Mr Nilesh Shah, Deputy MD & CIO of ICICI Prudential AMC.

Aarati Krishnan

ICICI Pru FMP Series 33 is a three-year closed-end fund that uses equity-linked debentures to deliver returns. The fund charges no entry load and will levy a 5 per cent load for redemptions made during the repurchase windows.

Investment proposition: Investors who would like to participate in the upside potential of the equity market without significant risk to their capital, currently have two broad options to choose from.

One, closed-end capital protection funds from MFs which invest mainly in debt with a small equity allocation; these are designed to provide ‘debt-plus’ kind of returns.

Second, portfolio management schemes in this genre which use dynamic asset allocation to deliver capital protection. The returns in this case depend on the timing and methodology of the switches between debt and equity. ICICI Prudential’s FMP Series 33, in contrast, offers investors a chance to get almost the complete appreciation potential of equities, while assuring return of capital.

Assuming the Nifty index gains 50 per cent over the three-year tenure of the scheme, an investment of Rs 100 in the fund will earn absolute returns that are quite close to the market return of 50 per cent.
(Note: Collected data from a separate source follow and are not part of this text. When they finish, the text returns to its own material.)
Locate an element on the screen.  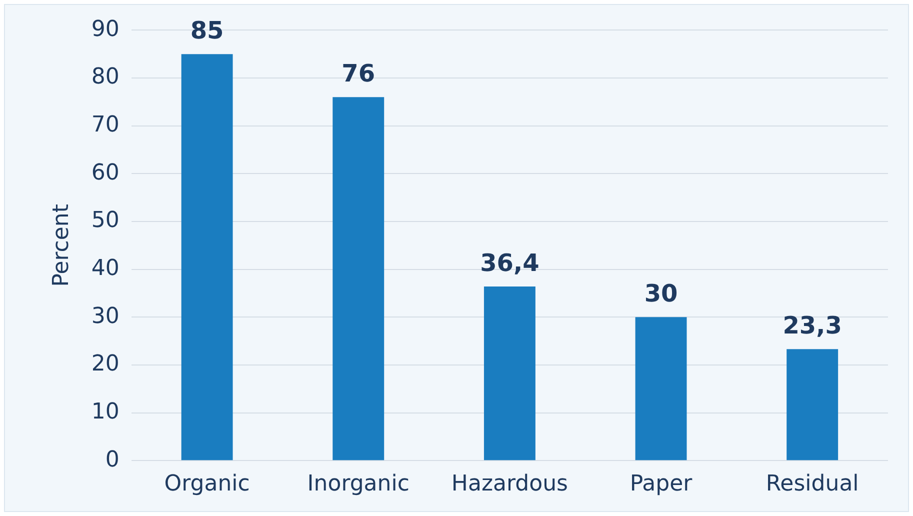
y-tick-label: 80 is located at coordinates (106, 77).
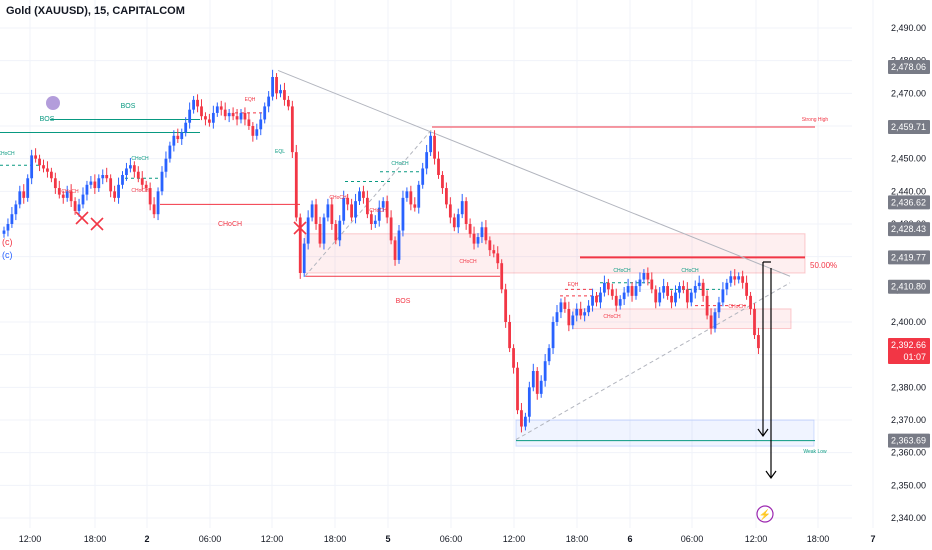  What do you see at coordinates (665, 433) in the screenshot?
I see `demand-zone` at bounding box center [665, 433].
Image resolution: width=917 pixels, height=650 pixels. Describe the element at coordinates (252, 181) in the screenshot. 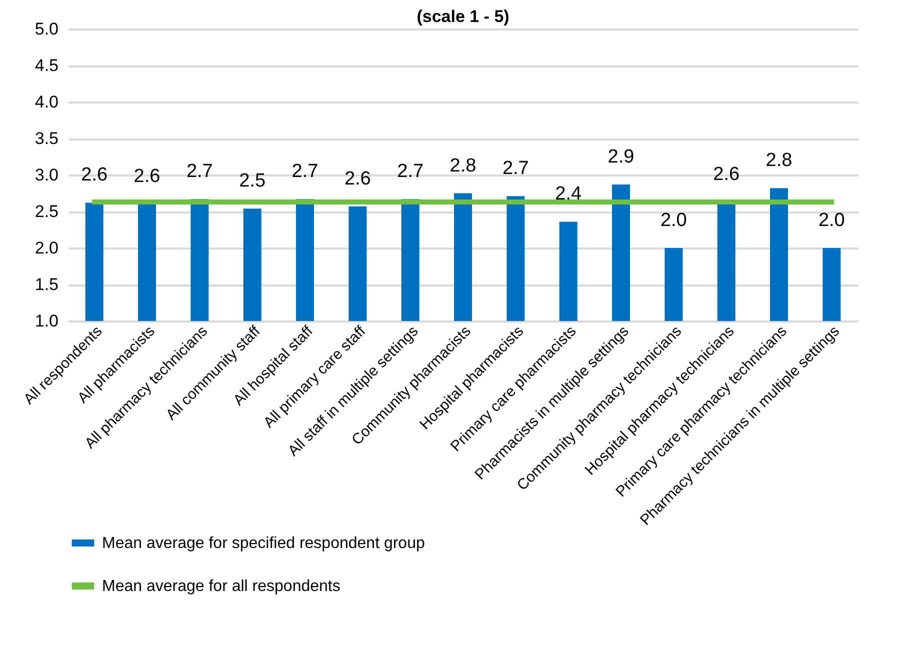

I see `data-label: 2.5` at that location.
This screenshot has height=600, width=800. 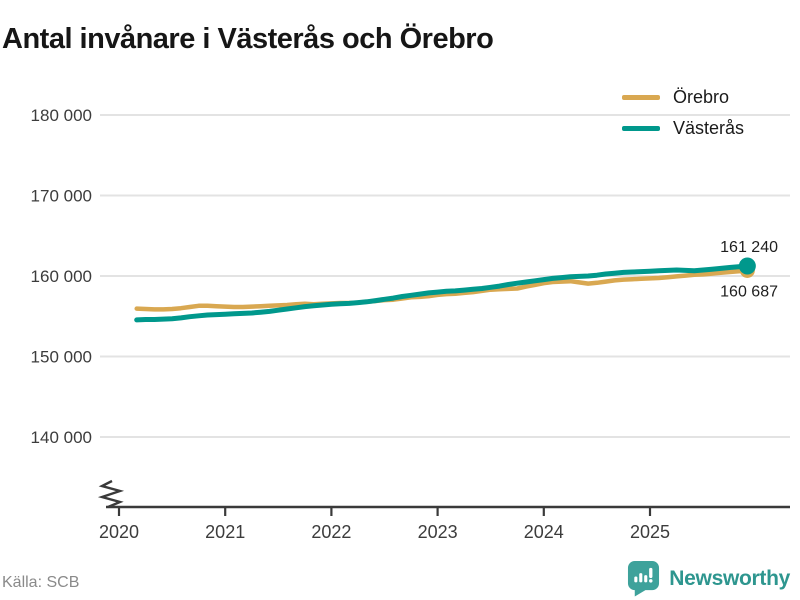 I want to click on line-vasteras, so click(x=442, y=293).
If the Nifty is flat or below starting levels at the end of the three-year period, investors may only get back Rs 100 at the end of the term.

To avoid risks associated with timing of the launch, the average Nifty levels for the first 90 days and the last 90 days of the fund’s tenure will be used to compute ‘market’ returns that investors earn.

Portfolio strategy: The ICICI Pru Equity Linked FMP plans to achieve the above objective by investing 80 per cent of its assets in equity linked debentures issued by established banks and third party issuers. These issuers, to be of high credit quality, will offer returns linked to the Nifty’s performance over the fund’s three-year tenure. Twenty per cent of the assets will be invested in AA-rated debentures; returns from this source will mainly fund fees/expenses incurred in the scheme.

Pros and cons: The fund is suitable for investors who are not clear about stock market direction over the next three years; yet would like to participate in its upside potential, if any. Should the stock market stay flat or dip during the fund’s tenure, the fund will not offer any returns; only capital may be returned.

Thus, investors in this fund have to weigh the cost of opportunity foregone, in the event of the stock market not performing to expectations. Debt options such as FDs or long-term bond funds may deliver a reasonable return over this period. This fund is not a capital protection-oriented fund, akin to the ones already launched, and the portfolio is not rated for its ability to protect capital by agencies such as Crisil.

The portfolio will carry a credit risk, linked to the issuers of the equity-linked debentures. Investors confident that the stock market will be significantly higher at the end of three years can, in any case, capitalise on this return potential through diversified equity funds, where you can time your entry.